Among the records that follow, find each line holding the word "agent" and copy it.

Saved entries
'''

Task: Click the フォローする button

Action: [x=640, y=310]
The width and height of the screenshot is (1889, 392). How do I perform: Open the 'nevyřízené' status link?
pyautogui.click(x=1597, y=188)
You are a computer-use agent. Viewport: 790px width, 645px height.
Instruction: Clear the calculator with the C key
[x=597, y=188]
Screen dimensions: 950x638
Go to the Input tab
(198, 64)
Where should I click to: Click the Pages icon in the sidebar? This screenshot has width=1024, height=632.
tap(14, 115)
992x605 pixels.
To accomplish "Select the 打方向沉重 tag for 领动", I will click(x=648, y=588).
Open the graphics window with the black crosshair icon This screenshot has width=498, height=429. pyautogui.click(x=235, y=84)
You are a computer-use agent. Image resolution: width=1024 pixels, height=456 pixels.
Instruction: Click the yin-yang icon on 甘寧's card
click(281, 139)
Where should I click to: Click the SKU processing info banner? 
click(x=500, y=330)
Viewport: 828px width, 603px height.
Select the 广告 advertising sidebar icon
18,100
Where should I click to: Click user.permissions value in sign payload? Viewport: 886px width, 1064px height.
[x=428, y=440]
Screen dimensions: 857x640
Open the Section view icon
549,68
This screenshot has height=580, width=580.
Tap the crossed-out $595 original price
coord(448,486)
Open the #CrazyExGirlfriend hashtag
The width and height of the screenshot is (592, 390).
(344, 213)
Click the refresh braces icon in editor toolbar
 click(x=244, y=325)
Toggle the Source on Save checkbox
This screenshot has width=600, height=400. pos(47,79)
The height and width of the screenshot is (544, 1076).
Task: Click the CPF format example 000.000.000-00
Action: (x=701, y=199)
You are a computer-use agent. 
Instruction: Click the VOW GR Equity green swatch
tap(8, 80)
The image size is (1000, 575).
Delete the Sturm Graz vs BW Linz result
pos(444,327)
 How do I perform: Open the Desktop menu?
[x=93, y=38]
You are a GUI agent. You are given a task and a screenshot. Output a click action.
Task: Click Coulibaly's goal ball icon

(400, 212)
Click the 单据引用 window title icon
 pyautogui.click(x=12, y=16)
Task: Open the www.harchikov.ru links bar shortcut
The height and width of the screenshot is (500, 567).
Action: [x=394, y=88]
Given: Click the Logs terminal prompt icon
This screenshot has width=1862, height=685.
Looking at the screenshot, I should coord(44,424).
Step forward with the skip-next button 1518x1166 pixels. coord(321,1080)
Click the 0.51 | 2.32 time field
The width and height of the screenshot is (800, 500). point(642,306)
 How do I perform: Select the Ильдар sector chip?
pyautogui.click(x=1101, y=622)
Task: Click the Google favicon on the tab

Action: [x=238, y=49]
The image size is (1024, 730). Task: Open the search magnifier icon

'''

Written response:
You are a computer-use agent. Viewport: 790px width, 645px height.
You are a computer-use agent. Image resolution: width=1024 pixels, height=456 pixels.
You are a computer-use agent. 
You are a GUI agent. You are given a task and a screenshot. Output a click action.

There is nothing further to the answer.